Vorliegender Textauszug.
·····

Die entscheidende Migration

Der fühlbarste Unterschied zwischen Doskozil und Rendi-Wagner besteht in ihrer Haltung zur Zuwanderung durch Wirtschafts-Migration. Dokozil lehnt sie mit der Deutlichkeit von Kurz und Herbert Kickl ab, Rendi-Wagner äußert sich kaum dazu. Michael Ludwig hat in Wien einen klaren Wahlsieg errungen hat, indem er sich diesbezüglich von Kurz und Kickl distanzierte.

Ich habe schon einmal ausgeführt, was die Zuwanderung von „Wirtschaftsflüchtlingen“ ökonomisch für Geringverdiener bedeutet: Sie drückt auf ihre Löhne, konkurrenziert sie bei Sozialleistungen und schafft in den Bezirken, in denen sie vor allem wohnen, ein gewaltiges Schulproblem. Ich sehe das als gravierend an – Florian Klenk stellt dem den Wiener Wahlerfolg Ludwigs gegenüber.

Mein Wunschkandidat

Der SPÖ- Kandidat, den ich mir persönlich wünsche, liegt ökonomisch auf der Linie Doskozils, der natürlich auch die „Millionärssteuer“ fordert. Bezüglich der Wirtschaftsimmigration ist er restriktiv, ohne Wirtschaftsflüchtlinge wie Kickl oder Kurz zu stigmatisieren: Er ließe nie Kinder oder integrierte Lehrlinge abschieben. Allerdings ist Politik, die nicht schwarz-weiß ist, der Mehrheit schwer zu verkaufen.

·····

Datenblock.

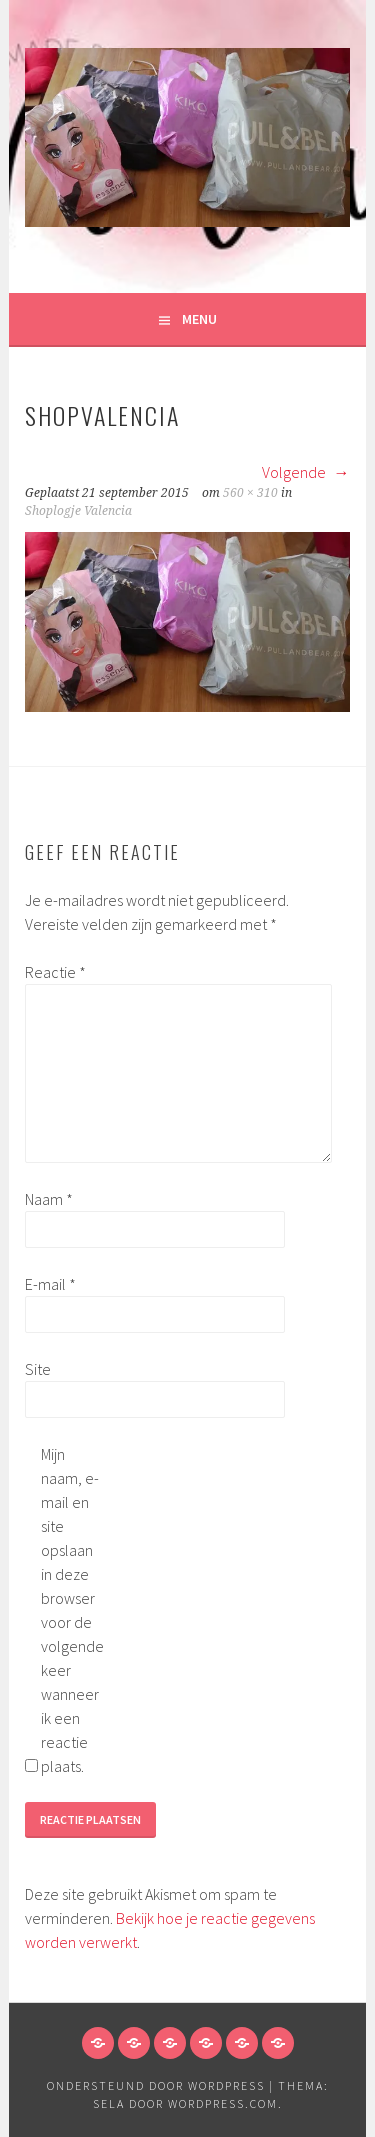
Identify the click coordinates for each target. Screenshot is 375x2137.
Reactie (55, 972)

·····

Schreiben Sie den vollständigen Textauszug über die SPÖ und die Wirtschaftsmigration Wort für Wort ab.

Ausgabe.
Die entscheidende Migration

Der fühlbarste Unterschied zwischen Doskozil und Rendi-Wagner besteht in ihrer Haltung zur Zuwanderung durch Wirtschafts-Migration. Dokozil lehnt sie mit der Deutlichkeit von Kurz und Herbert Kickl ab, Rendi-Wagner äußert sich kaum dazu. Michael Ludwig hat in Wien einen klaren Wahlsieg errungen hat, indem er sich diesbezüglich von Kurz und Kickl distanzierte.

Ich habe schon einmal ausgeführt, was die Zuwanderung von „Wirtschaftsflüchtlingen“ ökonomisch für Geringverdiener bedeutet: Sie drückt auf ihre Löhne, konkurrenziert sie bei Sozialleistungen und schafft in den Bezirken, in denen sie vor allem wohnen, ein gewaltiges Schulproblem. Ich sehe das als gravierend an – Florian Klenk stellt dem den Wiener Wahlerfolg Ludwigs gegenüber.

Mein Wunschkandidat

Der SPÖ- Kandidat, den ich mir persönlich wünsche, liegt ökonomisch auf der Linie Doskozils, der natürlich auch die „Millionärssteuer“ fordert. Bezüglich der Wirtschaftsimmigration ist er restriktiv, ohne Wirtschaftsflüchtlinge wie Kickl oder Kurz zu stigmatisieren: Er ließe nie Kinder oder integrierte Lehrlinge abschieben. Allerdings ist Politik, die nicht schwarz-weiß ist, der Mehrheit schwer zu verkaufen.